• _WORK INSTRUCTIONS_
Repeat the records. Keep every word and mark exactly as it is.

• _STUDY MATERIAL_
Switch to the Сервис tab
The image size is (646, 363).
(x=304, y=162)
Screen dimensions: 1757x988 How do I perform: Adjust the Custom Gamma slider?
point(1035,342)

• _ANSWER SECTION_
Switch to the Сервис tab
The image size is (646, 363).
(x=304, y=162)
Screen dimensions: 1757x988 How do I perform: Adjust the Custom Gamma slider?
point(1035,342)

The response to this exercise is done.